=== PROVIDED TEXT ===
== == ==
The Medical Group Management Association (MGMA) surveys regard both a doctor who works the standard number of annual shifts their practice defines as full time, and a doctor who works many extra shifts, as one full-time equivalent (FTE). This can cause confusion when assessing productivity per FTE (see “SHM and MGMA Survey History,” right).
For example, consider a hospitalist who generated 4,000 wRVUs while working 182 shifts—the standard number of shifts to be full time in that doctor’s practice—during the survey year. In the same practice, another hospitalist worked 39 extra shifts over the same year for a total of 220 shifts, generating 4,860 wRVUs. If the survey contained only these two doctors, it would show them both as full time, with an average productivity per FTE of 4,430 wRVUs. But that would be misleading because 1.0 FTE worth of work as defined by their practice for both doctors would have come to 4,000 wRVUs generated while working 182 shifts.
In prior columns, I’ve highlighted some other numbers in hospitalist productivity and compensation surveys that can lead to confusion. But the MGMA survey methodology, which assigns a particular FTE to a single doctor, may be the most confusing issue, potentially leading to meaningful misunderstandings.
More Details on FTE Definition
MGMA has been conducting physician compensation and productivity surveys across essentially all medical specialties for decades. Competing organizations conduct similar surveys, but most regard the MGMA survey as the most relevant and valuable.
For a long time, MGMA has regarded as “full time” any doctor working 0.75 FTE or greater, using the respondent practice’s definition of an FTE. No single doctor can ever be counted as more than 1.0 FTE, regardless of how much extra the doctor may have worked. Any doctor working 0.35-0.75 FTE is regarded as part time, and those working less than 0.35 FTE are excluded from the survey report. The fact that each practice might have a different definition of what constitutes an FTE is addressed by having a large number of respondents in most medical specialties.
I’m uncertain how MGMA ended up not counting any single doctor as more than 1.0 FTE, even when they work a lot of extra shifts. But my guess is that for the first years, or even decades, that MGMA conducted its survey, few, if any, medical practices even had a strict definition of what constituted 1.0 FTE and simply didn’t keep track of which doctors worked extra shifts or days. So even if MGMA had wanted to know, for example, when a doctor worked extra shifts and should be counted as more than 1.0 FTE, few if any practices even thought about the precise number of shifts or days worked constituting full time versus what was an “extra” shift. So it probably made sense to simply have two categories: full time and part time.
== == ==
=== DATA SHOWN ===

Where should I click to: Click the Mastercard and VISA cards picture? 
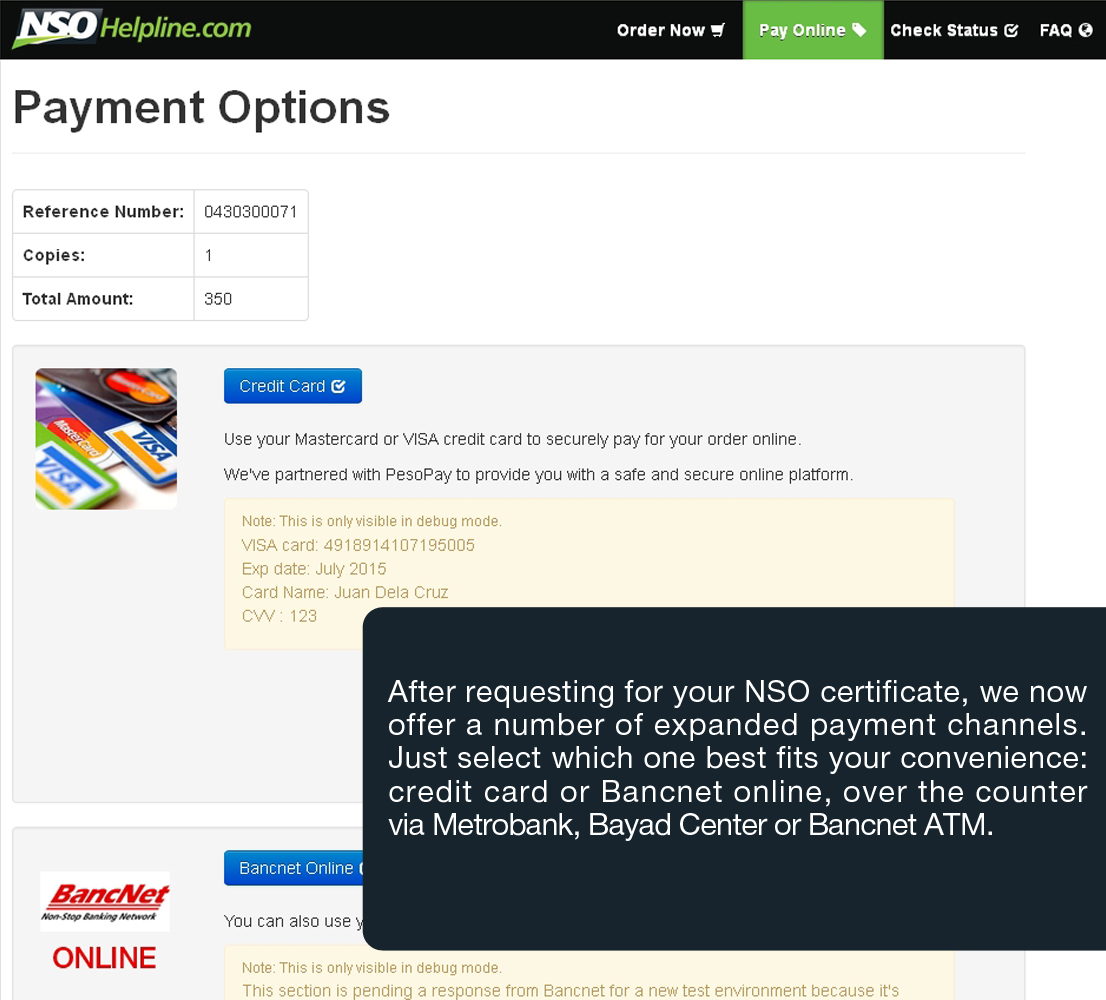pyautogui.click(x=106, y=439)
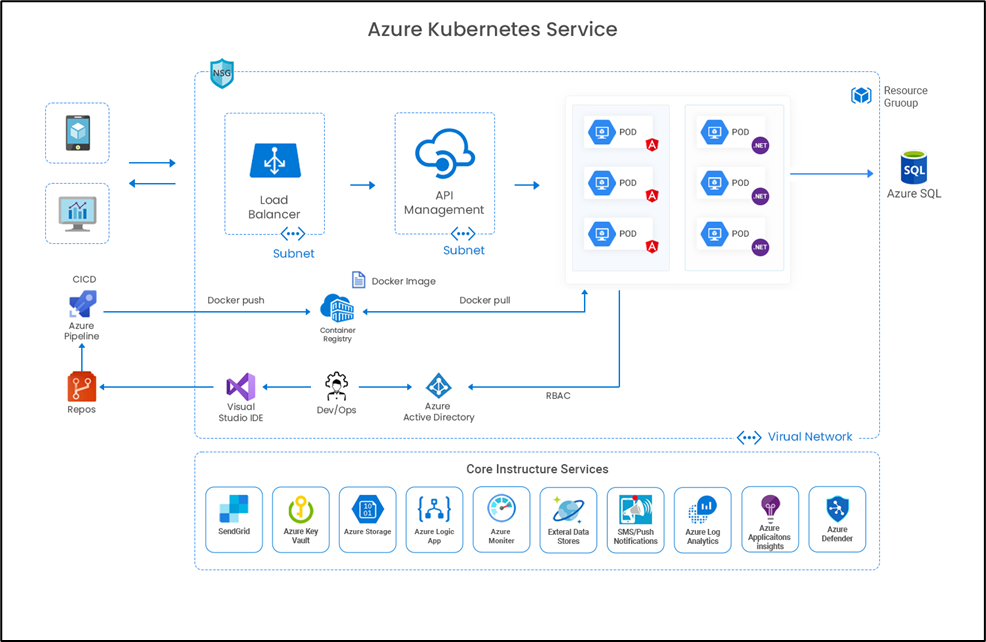The image size is (986, 642).
Task: Select the NSG shield badge
Action: point(221,73)
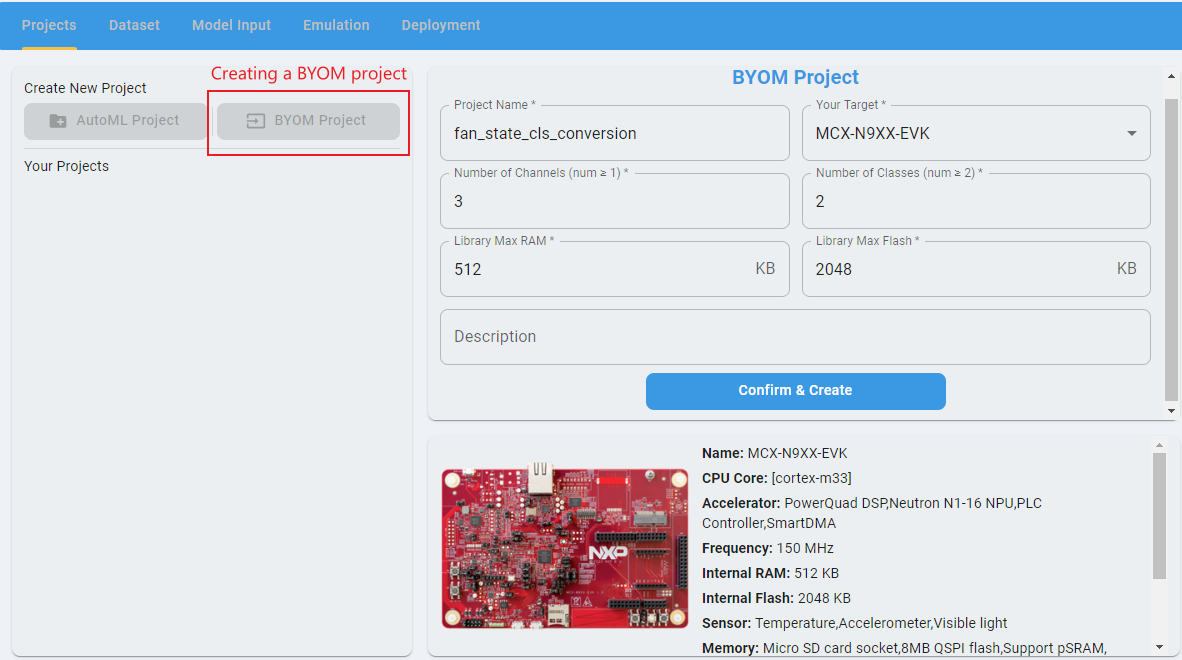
== == ==
=== WHAT TO WORK ON ===
**a)** Transcribe everything in the MGMA survey text from "In prior columns, I’ve" down to "to meaningful misunderstandings.".
**b)** According to the MGMA survey text, what FTE level must a doctor work for MGMA to count that doctor as full time?
**c)** Using the MGMA survey text, explain why an average productivity of 4,430 wRVUs per FTE for the two hospitalists in the example would be misleading.

=== SET OF ANSWERS ===
**a)**
In prior columns, I’ve highlighted some other numbers in hospitalist productivity and compensation surveys that can lead to confusion. But the MGMA survey methodology, which assigns a particular FTE to a single doctor, may be the most confusing issue, potentially leading to meaningful misunderstandings.

**b)** 0.75 FTE or greater.

**c)** Both doctors would be counted as full time, but one of them worked 39 extra shifts. Under their practice's definition, 1.0 FTE of work for either doctor would have come to 4,000 wRVUs generated over 182 shifts.